-- Begin READING PASSAGE --

I’ve been meaning to reflect lately. I don’t know why I’ve
been putting it off for so long. Maybe I’m afraid of the results? I don’t know.
In any case, I’ve been struggling for the past week or so,
trying to figure out who I am as a teacher in this strange new environment. The
classroom I’m in now is unlike anything I’ve ever experienced.
All of my observations, practicums, and student teaching
were all in English Honors classrooms. While observations are very relevant and
helpful for a teacher-in-training (I still consider myself in that stage), they
do NOT paint a real picture of what teaching is really like. The things I
learned observing and working in Honors level classrooms are not reality. At
least, it is not reality for me now. I feel like I’ve been trained to work with
only honors students. I feel like I know exactly how to challenge them, and
assess them, and design lessons around them. But I do not have such students
now. Far from it, actually. That’s not an insult to the students I have. They’re
still bright and curious students at times, but not to the caliber I’m used to.
(I’m trying my best to try not to make it sound like I’m
whining or complaining. That’s not the tone I’m going for here.)
They refuse to engage. I’m not exaggerating. My students,
with the exception of a select few, refuse to engage. Discussions are nearly
impossible. They’re painful for me, really, because if I’ve discovered anything
about myself during my time at Rancho, it is that I thrive off the back and
forth between students and teacher during instructional time. I work off their
energy as they answer my questions verbally as I guide them through a lesson.
But these students I have now refuse to engage in my questioning. I’ve talked
to other teachers about this issue and one of them told me it is a cultural
thing. They do not engage with their elders…only follow what is being said and
directions being given. I don’t know how to get around this. (If that is truly
the case.) I mean, even if I just ask for hands in the air for a quick opinion
poll, students will not participate. I do not want to have to result to sugar
bribes, though that as been suggested to me too. Another suggestion has been to
connect the literature to the students in a modern setting. I’ve been trying to
do that as much as possible, but I can’t live in the modern translation all of
the time.
Another problem I’ve been struggling with is this idea that
I’m going to reach every student, and every student will do the necessary work
with the necessary vigor and pass my class with a smile on their face. Talk
about living outside of reality! I’ve been driving myself crazy every single
day trying to make sure every single student is on track and doing what he or
she is supposed to be doing. I’ve been stressing myself out when making plans,
keeping certain students in mind and questioning my plans just based on those
students who refuse to do their work. In reality, I should make sure I’m
challenging those students who do want to be in the classroom and do want to do
the work and participate. I know I can’t reach every single one of them and
make them love English…but I want to. I imagine most new teachers struggle with
this? I cannot hold all of their hands, so to speak, yet I find myself trying
to do just that. I don’t want to get complacent, but I also don’t want to
stretch myself so thin trying to reach students who do not want to be reached.

-- End READING PASSAGE --

* PROBLEMS TO SOLVE *
1: Rewrite the teaching reflection from "They refuse to" up to and including "through a lesson.", putting "flourish" in place of "thrive".
2: According to the teaching reflection, in what kind of classrooms did all of the writer's observations, practicums, and student teaching take place?

-- Begin MATERIAL --

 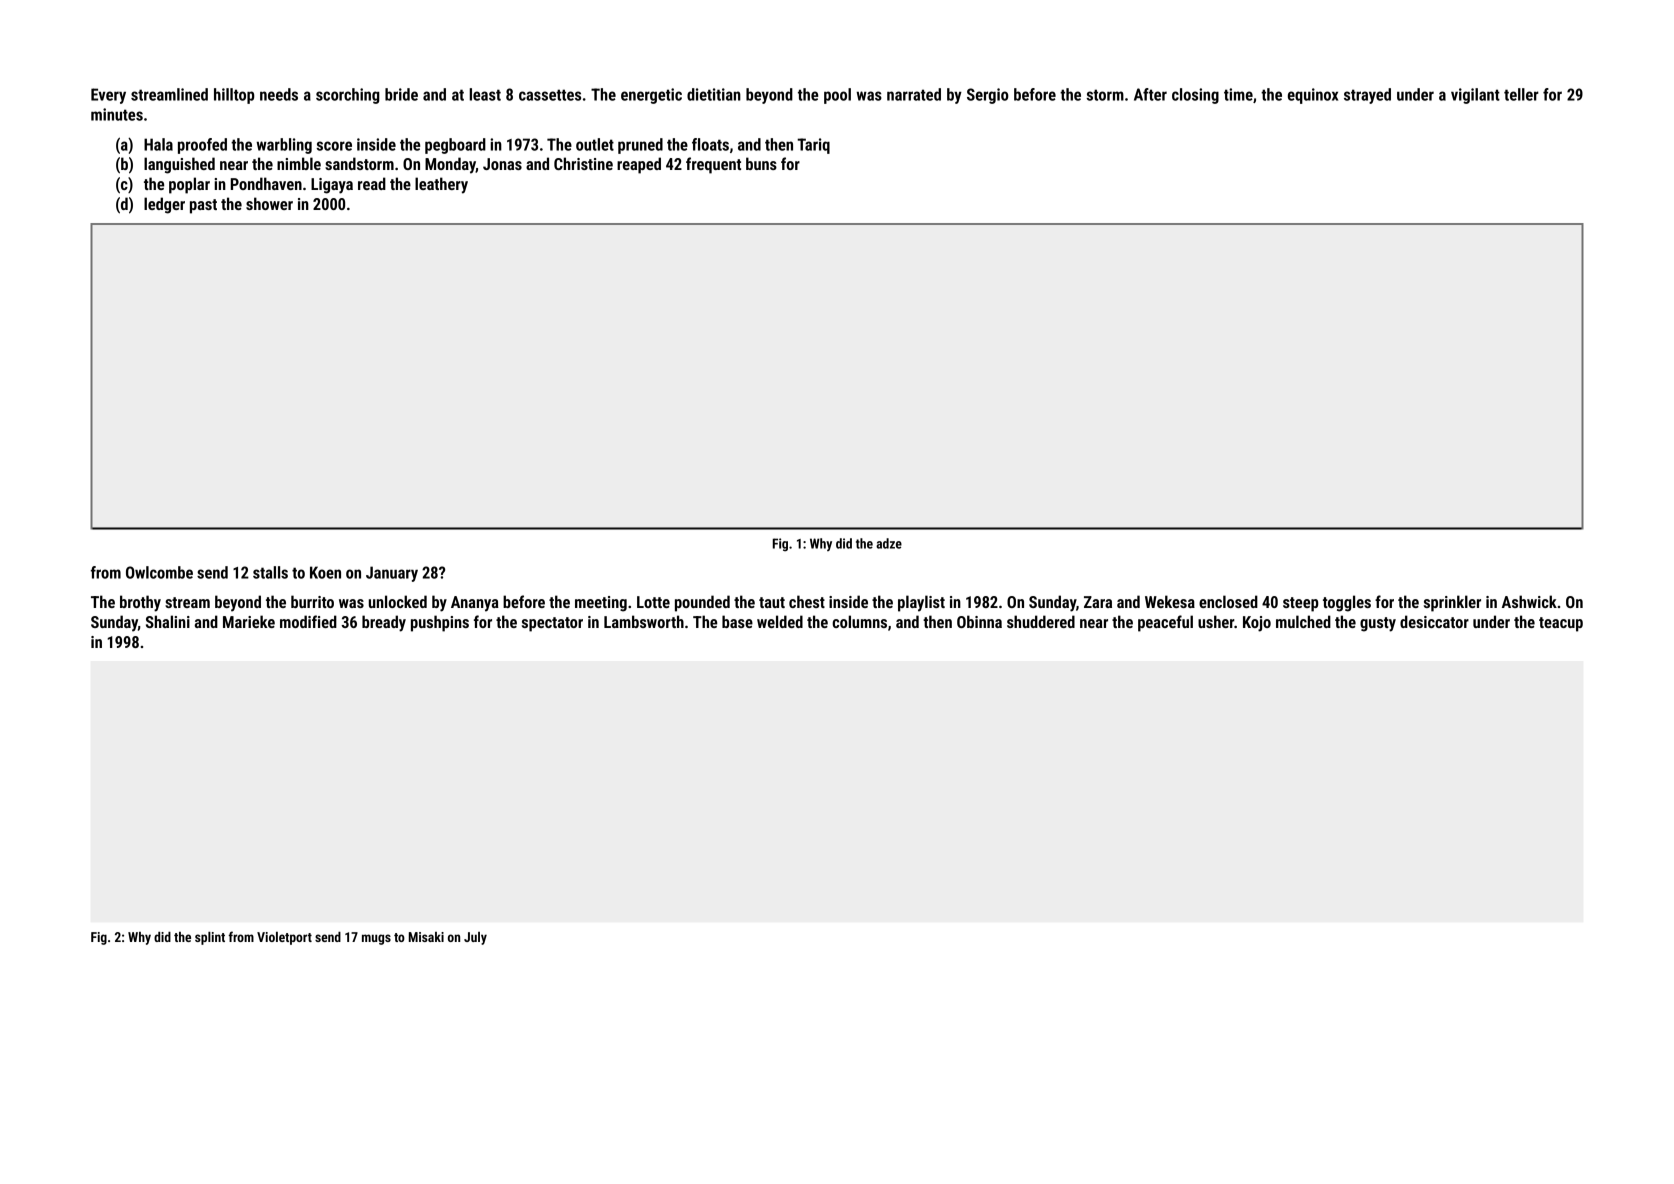 I want to click on frequent, so click(x=713, y=165).
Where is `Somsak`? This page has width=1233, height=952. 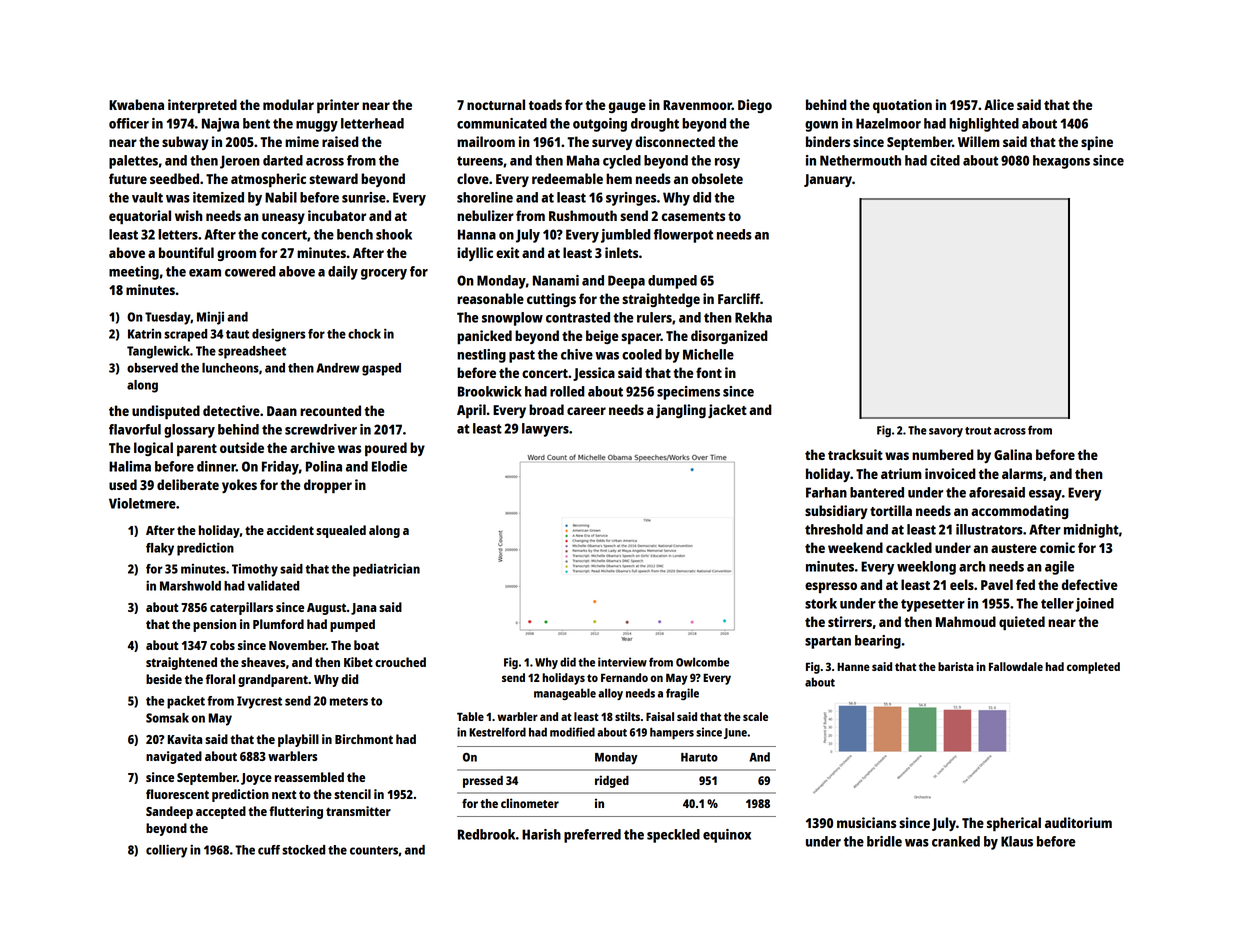 Somsak is located at coordinates (167, 718).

-- End MATERIAL --

* EXPECTED RESPONSES *
1:
They refuse to engage. I’m not exaggerating. My students,
with the exception of a select few, refuse to engage. Discussions are nearly
impossible. They’re painful for me, really, because if I’ve discovered anything
about myself during my time at Rancho, it is that I flourish off the back and
forth between students and teacher during instructional time. I work off their
energy as they answer my questions verbally as I guide them through a lesson.

2: English Honors classrooms.